• _SUPPLIED TEXT_:
• • •

Wonderful. Either sci fi or politics. Or a nasty toast at a wedding.
Mark
At 04:48 PM 4/13/2005, you wrote:
>There is a whole new generation that has grown up to whom I can say this -
>I havent mentioned it for years
>
>I have a found proverb
>
>It was on a sign for many years by Platform 9 of Victoria Stn in London
>
>MANY TRAINS DIVIDE ON ROUTE
>
>L
> ----- Original Message -----
> From: Mark Weiss
> To: [log in to unmask]
> Sent: Wednesday, April 13, 2005 9:22 PM
> Subject: a snap, maybe, with intro
>
>
> Alison, it's really your call whether this qualifies as a snap.
>
>
> For a number of years I wanted to write a fortune cookie poem. At one point
> I had a party for which I had fortune cookies made, stuffed with recycled
> lines from poems, except for one, the only fortune I ever managed to write.
> It went:
>
> If you have broken this cookie with your fingers
> don't lick them.
>
> What can I say? As a USian paranoia is always easy to summon up.

• • •

• _DATASET CONTENT_:
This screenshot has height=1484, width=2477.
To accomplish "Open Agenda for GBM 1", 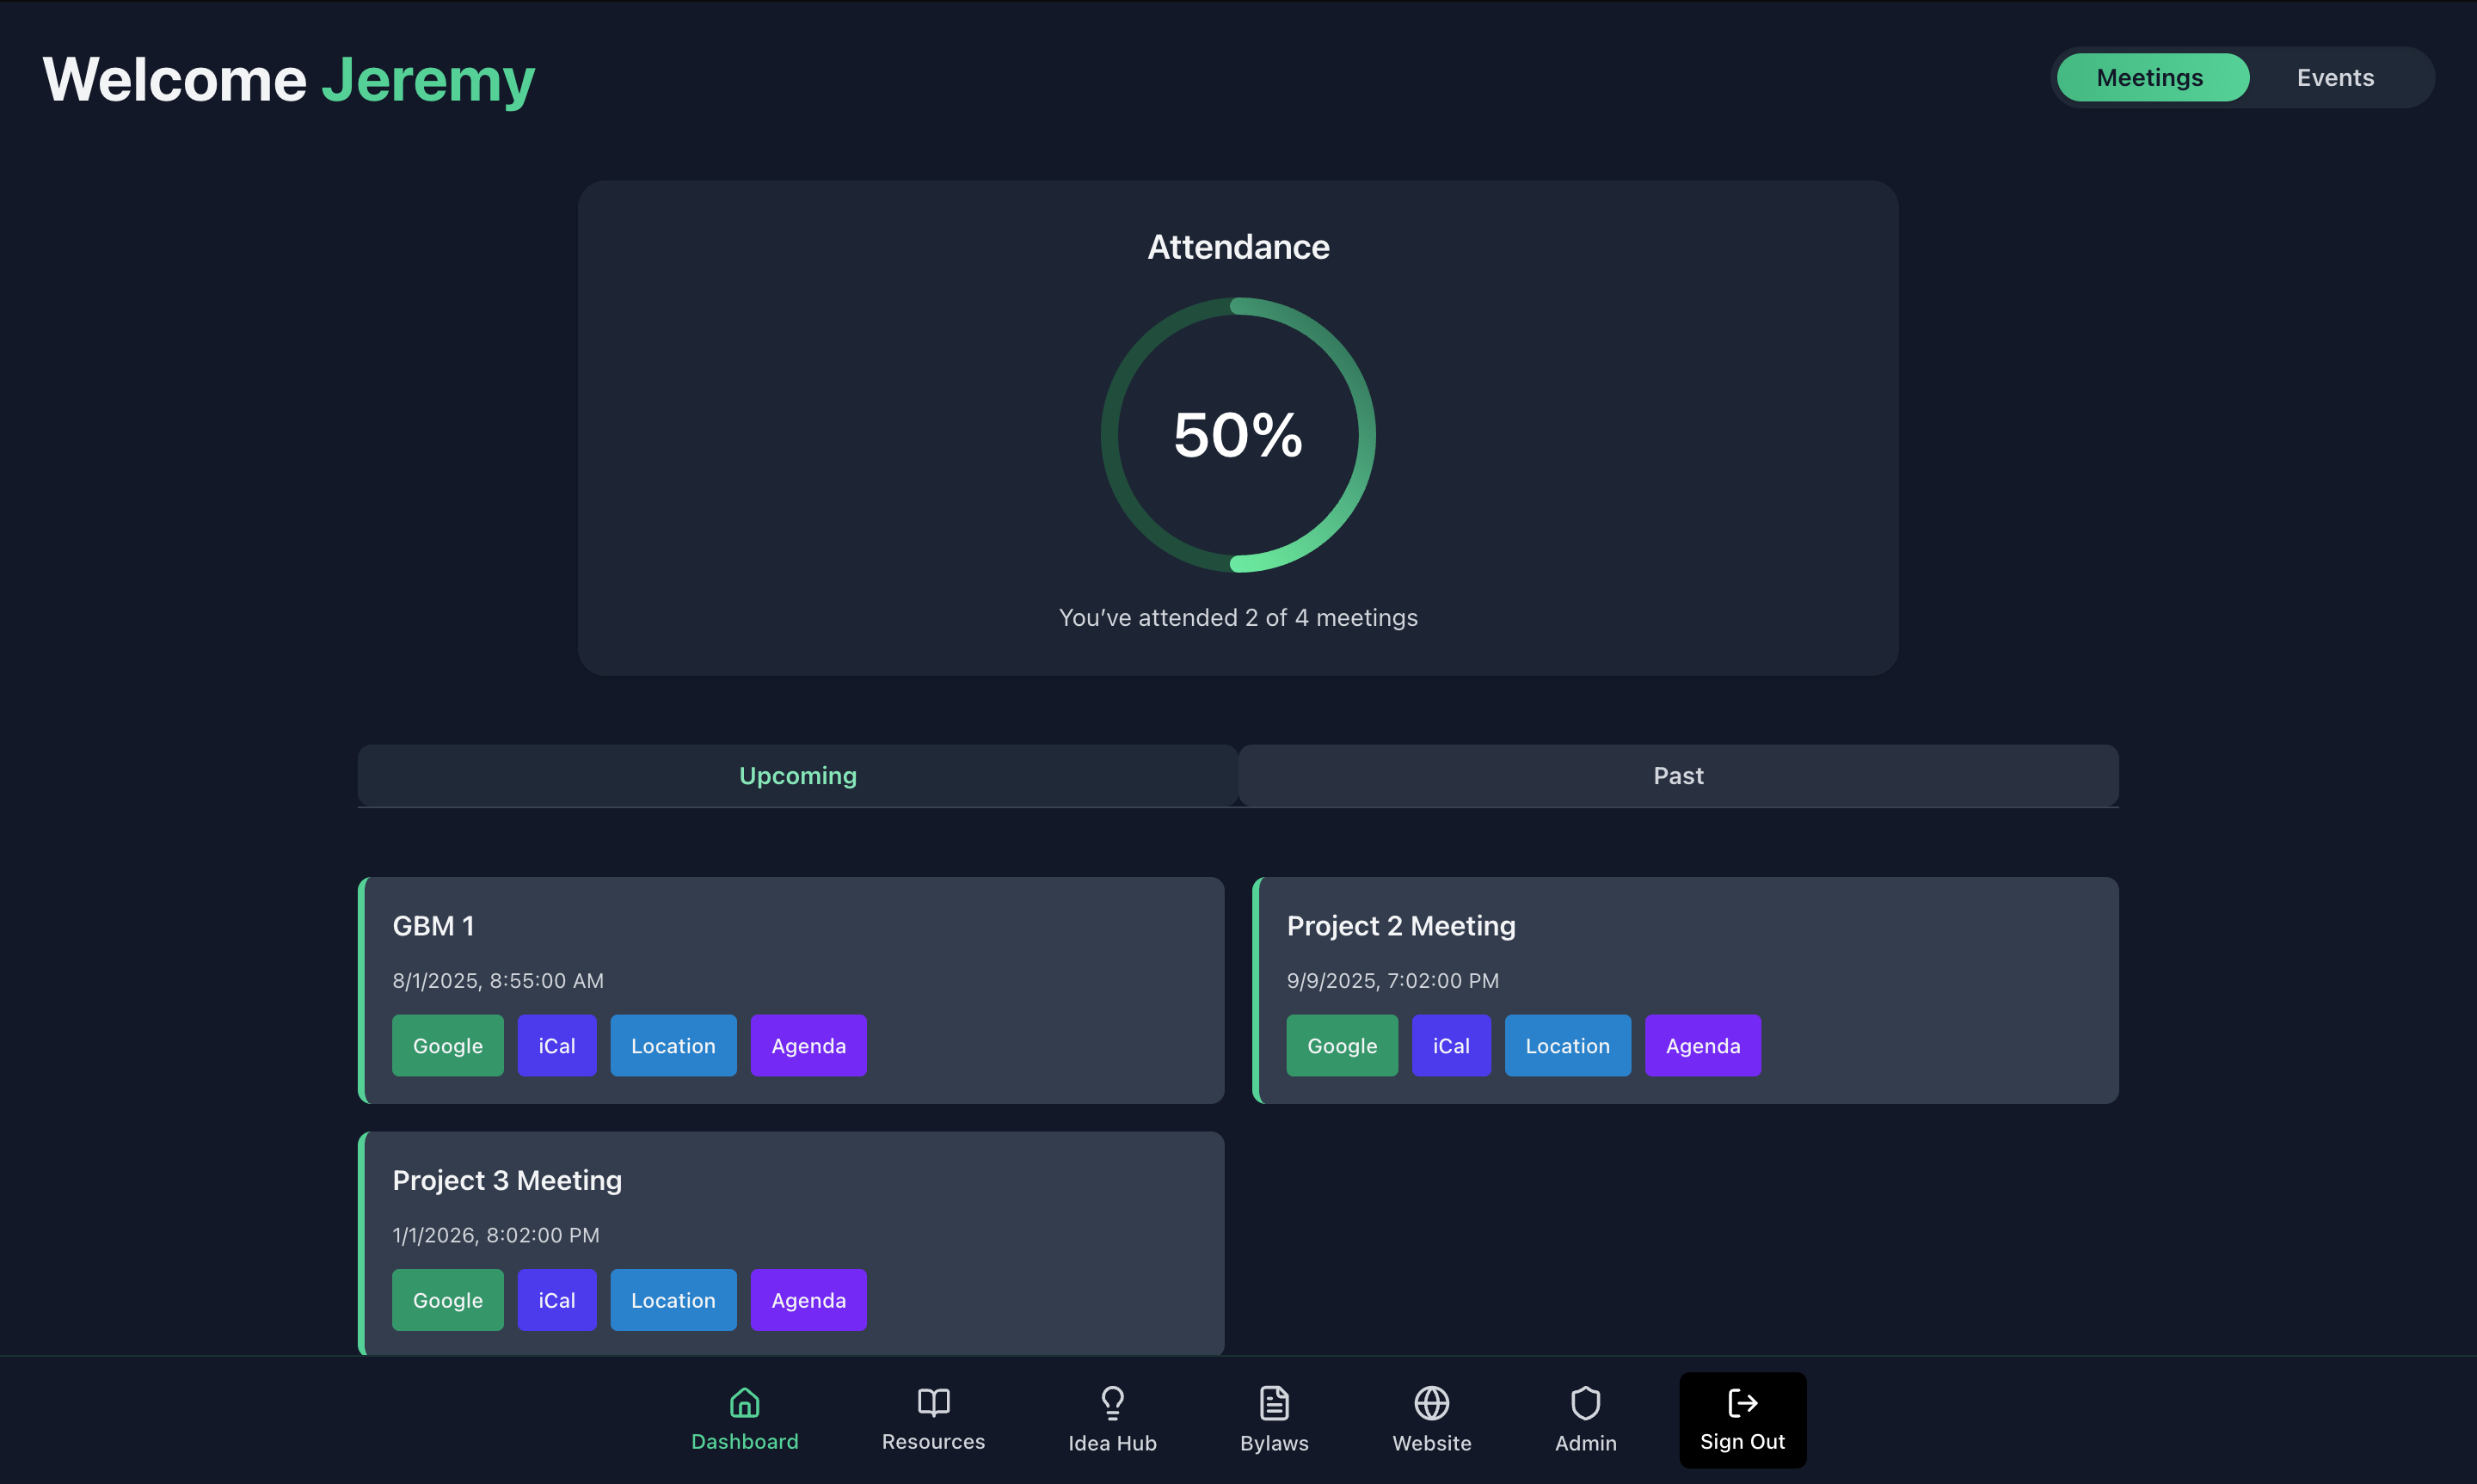I will point(808,1046).
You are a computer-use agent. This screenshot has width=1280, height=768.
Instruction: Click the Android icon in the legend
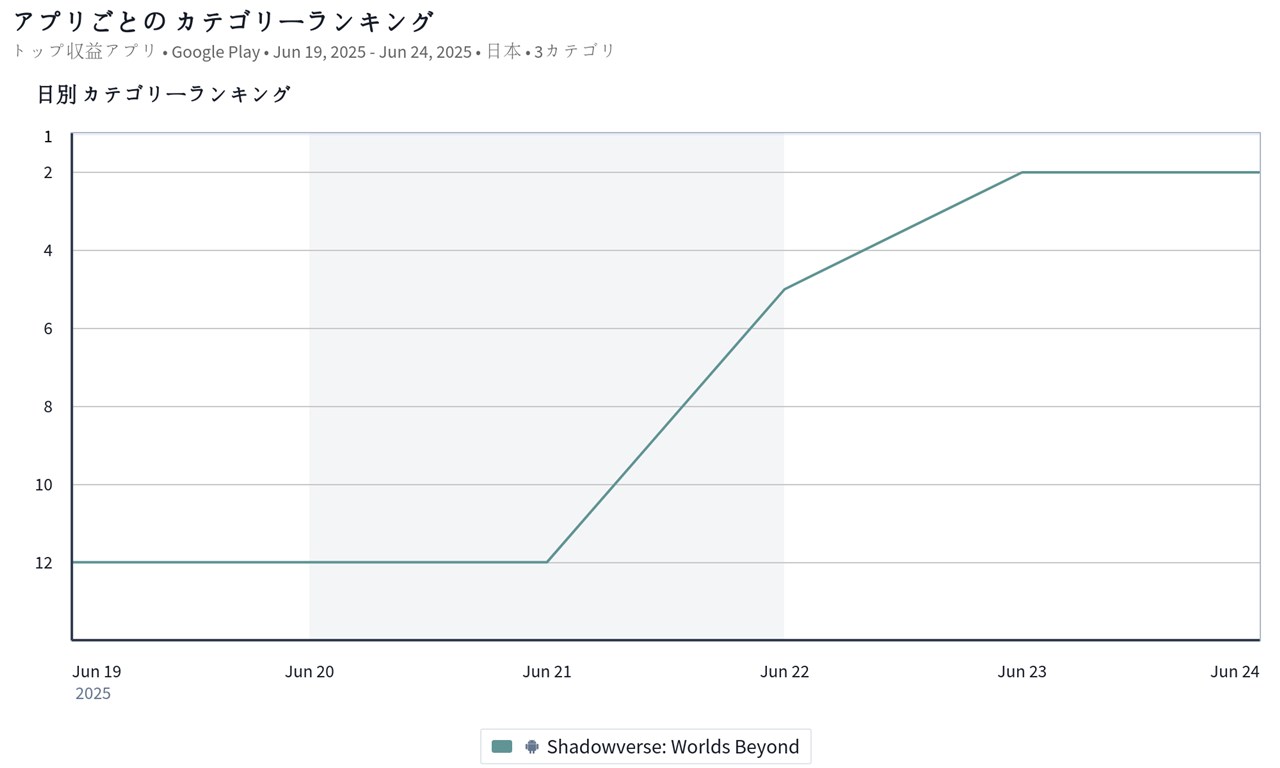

• • •

• _DIRECTIONS_:
(1) Answer these questions from the email thread.
(a) Where did the sign with the found proverb stand?
(b) What was stuffed into the fortune cookies made for the party?
(c) Which three uses does the reply at the top suggest for the proverb?
(2) Do these statements agree with the email thread? Answer yes or no for each, quoting the words that decide it.
(a) The sign at the station was up for only a short time.
(b) The writer of the fortune cookie poem wrote several fortunes for the party.
(c) Mark Weiss's message had the subject line "a snap, maybe, with intro".
(3) Summarize the email thread in two sentences.

• _FULL SOLUTIONS_:
(1)
(a) By Platform 9 of Victoria Stn in London.
(b) Recycled lines from poems, except for one, the only fortune the writer ever managed to write.
(c) Sci fi, politics, or a nasty toast at a wedding.

(2)
(a) No: "It was on a sign for many years by Platform 9 of Victoria Stn in London"
(b) No: "the only fortune I ever managed to write."
(c) Yes: "Subject: a snap, maybe, with intro"

(3) Mark Weiss tells Alison that he once had fortune cookies made for a party, filled with recycled lines from poems along with the one fortune he ever managed to write: "If you have broken this cookie with your fingers / don't lick them." A reply signed L offers a found proverb from a sign by Platform 9 of Victoria Stn in London, "MANY TRAINS DIVIDE ON ROUTE," and a reply signed Mark calls it wonderful, fit for sci fi, politics, or a nasty toast at a wedding.